The two-year construction process, broken down in three phases of demolition and construction, likely would be “frustrating” for customers since they would have to move between the two in-flux facilities, Powell said.

At completion, however, there would be more open spaces, the security measures would be enhanced with a full body imager, a baggage claim carousel would bring luggage to customers sooner and passengers would move between the airport and plane on a jet bridge, Powell said.

“The overall experience will increase for the passenger,” Powell said.

The airport, now on a partial security plan, would move to a full security plan, Powell said, meaning the infrastructure would be reinforced with more locked doors and gates, and all personnel coming through the airfield gates would have background checks.

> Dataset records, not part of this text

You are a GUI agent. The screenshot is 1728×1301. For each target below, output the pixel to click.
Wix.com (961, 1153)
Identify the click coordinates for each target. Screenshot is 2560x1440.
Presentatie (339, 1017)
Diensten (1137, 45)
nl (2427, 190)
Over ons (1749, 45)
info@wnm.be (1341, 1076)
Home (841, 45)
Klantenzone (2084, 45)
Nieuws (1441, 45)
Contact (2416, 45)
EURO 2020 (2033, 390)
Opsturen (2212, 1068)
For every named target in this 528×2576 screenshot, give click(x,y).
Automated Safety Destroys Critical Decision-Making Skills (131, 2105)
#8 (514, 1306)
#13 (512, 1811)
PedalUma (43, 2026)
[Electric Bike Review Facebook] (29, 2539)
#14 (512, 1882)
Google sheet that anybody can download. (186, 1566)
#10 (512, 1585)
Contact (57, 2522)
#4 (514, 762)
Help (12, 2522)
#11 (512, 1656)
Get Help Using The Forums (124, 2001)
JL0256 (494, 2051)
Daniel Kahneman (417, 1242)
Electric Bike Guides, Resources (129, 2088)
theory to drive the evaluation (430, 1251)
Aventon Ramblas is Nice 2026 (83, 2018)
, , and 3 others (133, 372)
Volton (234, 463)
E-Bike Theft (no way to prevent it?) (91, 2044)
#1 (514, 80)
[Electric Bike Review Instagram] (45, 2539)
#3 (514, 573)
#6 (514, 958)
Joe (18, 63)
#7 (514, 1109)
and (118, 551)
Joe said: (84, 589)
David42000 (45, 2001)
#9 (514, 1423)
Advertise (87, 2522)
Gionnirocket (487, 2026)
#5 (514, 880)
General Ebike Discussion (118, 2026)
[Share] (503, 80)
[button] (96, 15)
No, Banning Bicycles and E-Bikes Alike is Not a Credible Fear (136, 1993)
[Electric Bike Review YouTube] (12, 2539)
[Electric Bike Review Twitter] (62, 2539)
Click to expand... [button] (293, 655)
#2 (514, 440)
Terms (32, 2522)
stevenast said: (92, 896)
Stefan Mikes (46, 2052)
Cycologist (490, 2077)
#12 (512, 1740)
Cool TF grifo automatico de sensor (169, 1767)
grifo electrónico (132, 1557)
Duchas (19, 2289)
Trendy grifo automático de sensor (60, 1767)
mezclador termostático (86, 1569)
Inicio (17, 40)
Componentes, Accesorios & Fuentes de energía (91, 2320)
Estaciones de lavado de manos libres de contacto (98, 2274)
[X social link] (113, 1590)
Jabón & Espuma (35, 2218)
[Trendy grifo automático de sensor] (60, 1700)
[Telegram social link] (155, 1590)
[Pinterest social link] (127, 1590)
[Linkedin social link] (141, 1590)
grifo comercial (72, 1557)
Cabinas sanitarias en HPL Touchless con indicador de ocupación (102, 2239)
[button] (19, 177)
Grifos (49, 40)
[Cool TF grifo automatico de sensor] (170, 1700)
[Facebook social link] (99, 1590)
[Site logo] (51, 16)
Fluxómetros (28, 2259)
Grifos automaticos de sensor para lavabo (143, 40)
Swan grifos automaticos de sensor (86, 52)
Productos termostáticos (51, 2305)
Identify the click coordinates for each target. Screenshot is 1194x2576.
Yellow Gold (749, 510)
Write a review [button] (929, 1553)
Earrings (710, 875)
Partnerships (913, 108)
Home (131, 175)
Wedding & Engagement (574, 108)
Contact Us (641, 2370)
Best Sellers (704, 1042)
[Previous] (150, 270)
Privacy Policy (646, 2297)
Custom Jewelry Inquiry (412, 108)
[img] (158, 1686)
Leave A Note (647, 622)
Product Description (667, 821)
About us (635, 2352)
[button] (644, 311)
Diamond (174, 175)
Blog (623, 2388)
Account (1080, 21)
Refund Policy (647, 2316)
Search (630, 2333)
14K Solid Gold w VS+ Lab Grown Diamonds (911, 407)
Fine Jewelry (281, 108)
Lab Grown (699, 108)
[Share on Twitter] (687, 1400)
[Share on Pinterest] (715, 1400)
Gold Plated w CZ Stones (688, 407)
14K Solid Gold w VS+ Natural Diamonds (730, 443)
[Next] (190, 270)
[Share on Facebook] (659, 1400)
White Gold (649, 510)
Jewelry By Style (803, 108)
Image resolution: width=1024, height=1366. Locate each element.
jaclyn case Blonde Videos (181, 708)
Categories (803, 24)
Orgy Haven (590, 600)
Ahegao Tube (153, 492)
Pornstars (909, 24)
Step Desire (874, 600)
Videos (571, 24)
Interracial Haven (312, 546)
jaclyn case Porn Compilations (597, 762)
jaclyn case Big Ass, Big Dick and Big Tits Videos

The increased security also would mean the airport could accomodate larger aircrafts, Powell said. At the moment, the terminal’s daily two round-trip flights with American Airlines are limited to 50-seat regional jets, but the new terminal would be able to service 70-seat aircrafts.

More seats also likely would mean reduced airfare, hopefully drawing in potential local customers that drive to larger metropolitan airports to purchase cheaper flights, Powell said.

Powell said the FAA would notify the city of its decision regarding the request in four to six months. If it is approved, the city must submit a Federal AIP Grant application to the project by May 2019, and if approved, would receive the grant in September 2019.

Best-case scenario, construction would begin in November 2019 and last approximately two years, Powell said. Since the construction would be done in phases, the airport would never close and the flight schedule would not be affected, she said.

In other business Tuesday:

• Commissioners approved a development plan and established a rural housing incentive district for the Chappel Heights Third Addition, a housing subdivision entering its third phase that will add 37 single family homes. Through the RHID, the developer will privately fund the eligible costs, and the city will reimburse property tax increments up to $1,606,232 over the life of the project, capped at 15 years. At a hearing preceding the motion, Bernard Chappel, the project’s developer, fielded commissioner questions at the hearing, but no one else spoke.

• The commission set a date for a public hearing to consider adopting a development plan and establishing an RHID for Hamptons Addition, a housing division that will consist of 255 single family home lots. The hearing will be at 1:30 p.m. Nov. 6.

• Pedro Rodriguez, Democratic candidate for the state House 123rd district, and his campaign manager presented a survey regarding public desire for a local four-year university to the commission during the public comments section. Cessna said the commission would review it.